During the academic years, academic achievement is a key influence on self-esteem growth. Students’ individual self-respect will be strongly affected by achieving success or failing repeatedly. Another significant source of it is social interactions. Children begin to comprehend and recognize the differences between themselves and their classmates as they progress through school.

Children use social comparisons to compare their performance in activities with that of their classmates. These comparisons have a big impact on kids’ self-respect and influence how positively or negatively they view themselves. High self-esteem is developed through successful relationships among classmates. Social acceptance fosters confidence and produces high self-esteem, whereas peer rejection and isolation generate self-doubts and low self-esteem.

It grows throughout adolescence, peaks in young adulthood and middle age, then declines through old age. The increase is found to be minor in middle age and substantial in old age, based on various studies. Age is one of the most significant predictors of life satisfaction, and the findings might be due to age-related health, cognitive ability, or socioeconomic status. In old age, no gender differences have been reported in self-respect development. There is no difference in the life-span trajectory of self-respect among generations as a result of societal adjustments such as grade inflation in education or the presence of social media, according to several cohort studies.

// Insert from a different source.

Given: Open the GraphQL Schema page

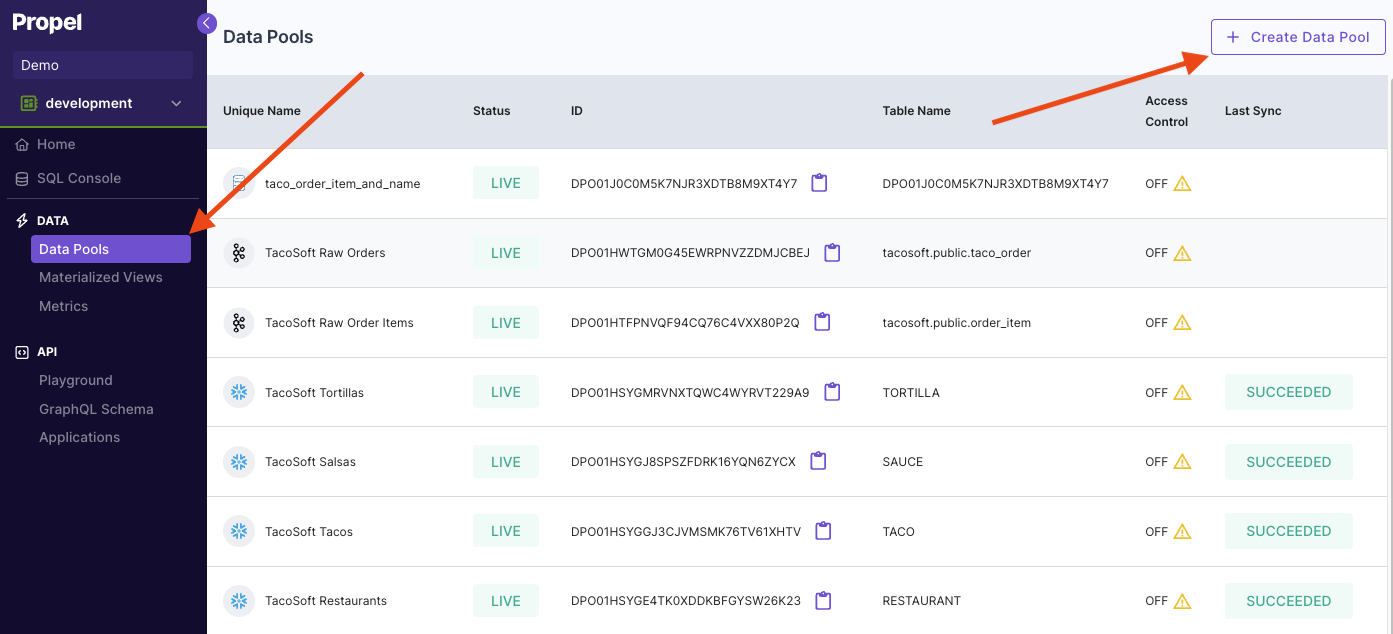Looking at the screenshot, I should point(96,408).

High Self-Esteem v. Low Self-Esteem:

High self-esteem is a psychological term that refers to a person’s overall sense of self-worth or personal value. People with high self-esteem generally have a positive outlook on themselves and feel good about who they are. They believe in their abilities and feel confident in their ability to achieve their goals.

People with high self-esteem often enjoy healthy relationships and have good social support networks. They are also more likely to take risks and be successful in achieving their goals. Overall, people with high self-esteem tend to be happier and more resilient in the face of setbacks.

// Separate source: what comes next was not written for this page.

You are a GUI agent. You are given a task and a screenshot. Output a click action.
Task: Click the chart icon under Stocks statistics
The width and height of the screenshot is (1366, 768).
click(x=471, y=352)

Low self-esteem can be defined as a negative evaluation of oneself, or a lack of confidence in one’s abilities and qualities. People with low self-esteem often view themselves in a negative light, and may feel unworthy, incompetent, and unattractive.

People with low self-esteem may have difficulty asserting themselves and may be more likely to put the needs of others before their own. They may also find it difficult to accept compliments or positive feedback.

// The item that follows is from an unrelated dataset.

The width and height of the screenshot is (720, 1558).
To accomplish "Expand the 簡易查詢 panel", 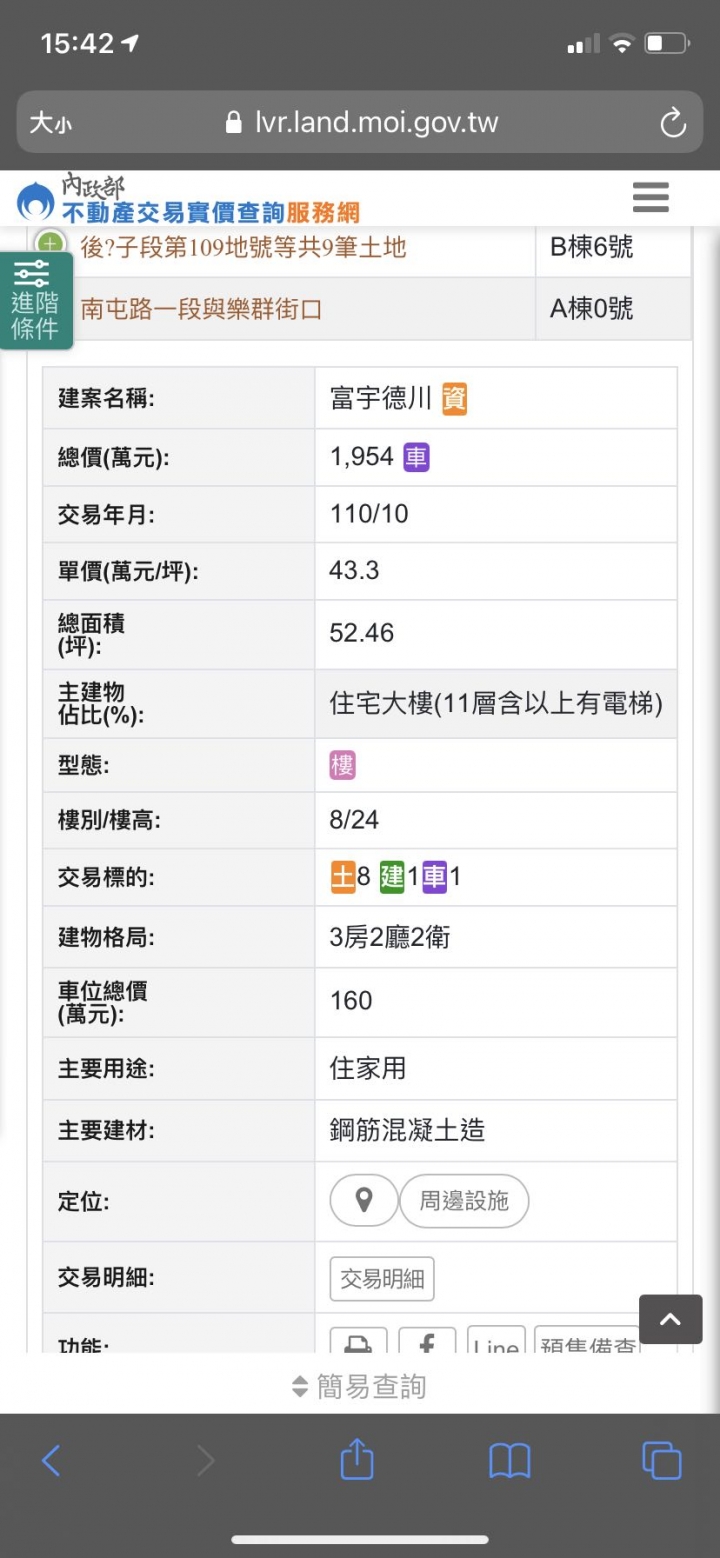I will pos(360,1386).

Low self-esteem can be harmful, as it can lead to social isolation, depression, and anxiety. It is important to seek help if you feel like you have low self-esteem, as there are many treatments available that can help you build up your confidence.

Treatment of Low Self-Esteem:

There are many ways to treat low self-esteem. Some people may benefit from therapy, while others may find self-help books or online programs more helpful. It is important to find a treatment that works for you and that you are able to stick with.

Some things that may help improve your self-esteem include:

  • Recognizing your strengths and accomplishments
  • Spending time with positive people who make you feel good about yourself
  • Setting realistic goals and taking steps to achieve them
  • Accepting yourself for who you are
  • Focusing on the positive aspects of your life

There are a number of therapies that can be used to treat low self-esteem. Some of the most common therapies include cognitive behavioural therapy (CBT), interpersonal therapy (IPT), and psychodynamic therapy.

Each of these therapies focuses on different aspects of the individual’s personality and behaviour in order to help them improve their self-esteem. CBT, for example, helps individuals learn how to identify and challenge negative thoughts and beliefs about themselves, while IPT helps individuals develop better relationships with others. Psychodynamic therapy focuses on exploring the individual’s past experiences and unresolved conflicts in order to understand how they may be affecting their current behaviour and self-esteem.